Some benefits of breastfeeding include:

  • Help protect your baby from infection and illness
  • Give you and your baby time to be close and bond
  • Save your family money

Make healthy food choices to get the nutrients both you and baby need

Most people can get all the nutrients they need by making healthy food choices. If you are worried about getting enough nutrients while breastfeeding, ask your doctor about taking a multivitamin.

Make your calories count

To get the nutrients you need while breastfeeding, make sure to include these foods in your diet:

  • A variety of vegetables and fruits
  • Seafood, poultry, lean meats, eggs, beans, and nuts
  • Fat-free or low-fat milk or soy products with added calcium
  • Brown rice, 100% whole-wheat bread, and other whole grains
  • Fortified cereals (cereals with added iron and folic acid)
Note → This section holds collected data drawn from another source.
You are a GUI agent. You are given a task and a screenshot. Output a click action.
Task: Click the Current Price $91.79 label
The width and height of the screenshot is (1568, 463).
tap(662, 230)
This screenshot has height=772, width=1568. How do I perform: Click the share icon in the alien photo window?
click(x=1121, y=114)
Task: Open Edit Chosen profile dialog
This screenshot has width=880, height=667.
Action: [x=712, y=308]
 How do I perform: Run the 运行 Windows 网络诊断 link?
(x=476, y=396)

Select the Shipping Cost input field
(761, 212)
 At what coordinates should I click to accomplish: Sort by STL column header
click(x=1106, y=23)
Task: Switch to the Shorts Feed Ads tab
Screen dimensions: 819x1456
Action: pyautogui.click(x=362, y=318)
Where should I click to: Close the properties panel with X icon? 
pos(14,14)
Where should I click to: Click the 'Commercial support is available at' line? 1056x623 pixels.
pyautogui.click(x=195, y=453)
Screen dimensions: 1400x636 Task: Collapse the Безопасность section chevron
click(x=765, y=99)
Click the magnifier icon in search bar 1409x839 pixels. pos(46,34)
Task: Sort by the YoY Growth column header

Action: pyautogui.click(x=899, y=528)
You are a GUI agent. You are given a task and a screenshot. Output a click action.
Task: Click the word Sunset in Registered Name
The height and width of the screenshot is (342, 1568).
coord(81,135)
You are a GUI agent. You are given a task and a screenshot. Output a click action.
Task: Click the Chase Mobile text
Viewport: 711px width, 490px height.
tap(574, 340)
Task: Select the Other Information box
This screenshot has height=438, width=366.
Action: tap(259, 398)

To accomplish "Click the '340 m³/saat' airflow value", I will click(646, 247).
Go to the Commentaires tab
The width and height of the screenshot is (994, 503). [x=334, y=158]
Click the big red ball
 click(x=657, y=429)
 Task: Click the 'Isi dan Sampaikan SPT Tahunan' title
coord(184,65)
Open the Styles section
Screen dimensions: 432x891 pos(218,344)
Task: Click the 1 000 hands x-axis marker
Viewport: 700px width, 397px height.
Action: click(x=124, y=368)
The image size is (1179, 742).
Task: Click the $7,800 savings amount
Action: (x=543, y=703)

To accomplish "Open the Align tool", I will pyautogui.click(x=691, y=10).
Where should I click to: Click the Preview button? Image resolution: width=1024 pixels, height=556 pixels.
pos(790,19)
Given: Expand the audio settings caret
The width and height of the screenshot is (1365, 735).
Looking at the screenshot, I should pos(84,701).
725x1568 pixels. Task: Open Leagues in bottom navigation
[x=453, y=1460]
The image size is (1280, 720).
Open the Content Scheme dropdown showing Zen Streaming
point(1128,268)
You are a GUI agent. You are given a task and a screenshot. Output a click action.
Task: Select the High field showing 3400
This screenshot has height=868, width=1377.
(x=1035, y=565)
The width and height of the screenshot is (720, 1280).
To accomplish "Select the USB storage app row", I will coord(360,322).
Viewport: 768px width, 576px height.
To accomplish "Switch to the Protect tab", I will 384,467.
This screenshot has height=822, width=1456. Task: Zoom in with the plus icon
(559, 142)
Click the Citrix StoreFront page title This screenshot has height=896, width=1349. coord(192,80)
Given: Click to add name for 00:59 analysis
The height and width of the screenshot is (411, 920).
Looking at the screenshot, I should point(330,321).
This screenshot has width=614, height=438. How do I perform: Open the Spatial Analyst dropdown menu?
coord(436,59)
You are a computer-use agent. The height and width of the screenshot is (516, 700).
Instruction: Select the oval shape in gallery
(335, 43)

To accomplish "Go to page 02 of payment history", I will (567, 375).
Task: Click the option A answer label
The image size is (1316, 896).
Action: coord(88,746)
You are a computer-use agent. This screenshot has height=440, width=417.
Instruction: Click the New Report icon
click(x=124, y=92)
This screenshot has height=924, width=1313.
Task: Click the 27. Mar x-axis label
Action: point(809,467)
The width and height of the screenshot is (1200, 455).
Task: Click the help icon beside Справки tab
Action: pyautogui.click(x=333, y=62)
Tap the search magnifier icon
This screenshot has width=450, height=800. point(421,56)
Limit foods and drinks high in “empty calories” from added sugars and solid fats. Foods and drinks with lots of empty calories include desserts, fatty meats, fried foods, and sugar-sweetened drinks.

Eat 8 to 12 ounces of seafood each week

Fish and shellfish have nutrients that can help your baby see and learn better. Eat seafood 2 to 3 days a week. Be sure to include a variety of healthy choices, like:

  • Salmon
  • Catfish
  • Cod
  • Herring
  • Canned light tuna
  • White (albacore) tuna – no more than 6 ounces a week

Avoid fish that are high in mercury, especially swordfish, tilefish, shark, and king mackerel. Mercury is a metal that can hurt your baby’s development.

Drink plenty of fluids

Your body needs extra fluids, like water and fat-free or low-fat milk, when you are breastfeeding. Limit or avoid drinks that are high in caffeine or added sugars. Try drinking a glass of water every time you breastfeed.

If you choose to drink alcohol, follow these safety tips.

  • Wait until your baby is at least 3 months old and has a breastfeeding routine.
  • Plan ahead for how you’ll feed your baby if he gets hungry. For example, pump (express) some breast milk before having any alcohol.
  • Drink only in moderation – for women, this means no more than 1 drink a day.
  • Wait at least 4 hours after having a drink before breastfeeding. (Any alcohol that’s in your blood when you breastfeed will pass into your breast milk.)